Using variables routinely collected by all healthcare systems, the Hospital for Special Surgery (HSS) and University of Kentucky research team have tested a new algorithm’s ability to predict which patients are most at risk for clinically relevant anemia after surgery. According to study co-author, Michael Ast, M.D., the algorithm was able to predict with 97% accuracy.
In addition to the obvious advancement in patient care, a not insignificant achievement, this news also has important ramifications in terms of cost savings (we’re talking millions of dollars) and the overall trend to performing large joint arthroplasties in the ambulatory surgery center setting.
Researchers from Hospital for Special Surgery in New York and the University of Kentucky in Lexington have just published this important new study, “Predicting Postoperative Anemia and Blood Transfusion Following Total Knee Arthroplasty” in the July 2023 edition of The Journal of Arthroplasty.
“Historically,” says Dr. Ast, “one of the concerns following joint replacement surgery has been anemia requiring blood transfusions, which was a significant concern prior to modern blood management protocols, when transfusion rates were as high as 25% in some series.”
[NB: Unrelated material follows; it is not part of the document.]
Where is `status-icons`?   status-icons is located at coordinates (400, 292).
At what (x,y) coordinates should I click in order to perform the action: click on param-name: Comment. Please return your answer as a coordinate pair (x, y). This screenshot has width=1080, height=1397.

Dr. Ast, an Adult Reconstruction and Joint Replacement surgeon at HSS, told OTW, “With contemporary transfusion rates of less than 1% and the transition to outpatient joint replacement, we began to question whether routine blood monitoring was adding value to patient care. Our previous work, as well as that of others, has shown that while routine monitoring of all patients does not add clinically significant value, it is still important to identify patients at risk of post-operative anemia, particularly when assessing candidates for outpatient surgery. In this study, we looked to build an algorithm that would allow us to identify patients at risk for clinically relevant post operative anemia to determine in whom post operative monitoring would be beneficial.”
The researchers looked at data from 14,188 consecutive total knee arthroplasty patients, establishing two multivariable logistic regression models: one to predict postoperative anemia (hemoglobin < 10 g/dL) and one to predict post-operative blood transfusion. The variables included were age, sex, body mass index, preoperative hemoglobin level, tranexamic acid total dose, American Society of Anesthesiologists level, operative time, and drain use.
Dr. Ast commented on the process of developing this model, telling OTW, “The biggest challenge for this model, as is for many models, was identifying a sufficient number of patients to create a generalizable model. After that, the next step required appropriate identification of risk factors to consider when building the algorithm.”
“Using variables routinely collected by all healthcare systems and electronic medical records, we were able to predict with 97% accuracy whether or not a patient would have clinically relevant anemic after surgery—meaning that anemia obviously [is] going to happen to some extent after any surgery, but it is truly clinically relevant when the patient requires a transfusion. Broad application of this algorithm could dramatically improve the utility of our postoperative laboratory monitoring while potentially saving a significant amount of money for our healthcare system.”
When OTW asked how use of this model might spread, Dr. Ast noted, “As we validate this algorithm across diverse patient populations and geographic locations, we hope to create a tool that other surgeons can use when determining post-operative lab testing after joint replacement and when evaluating candidates for outpatient surgery.”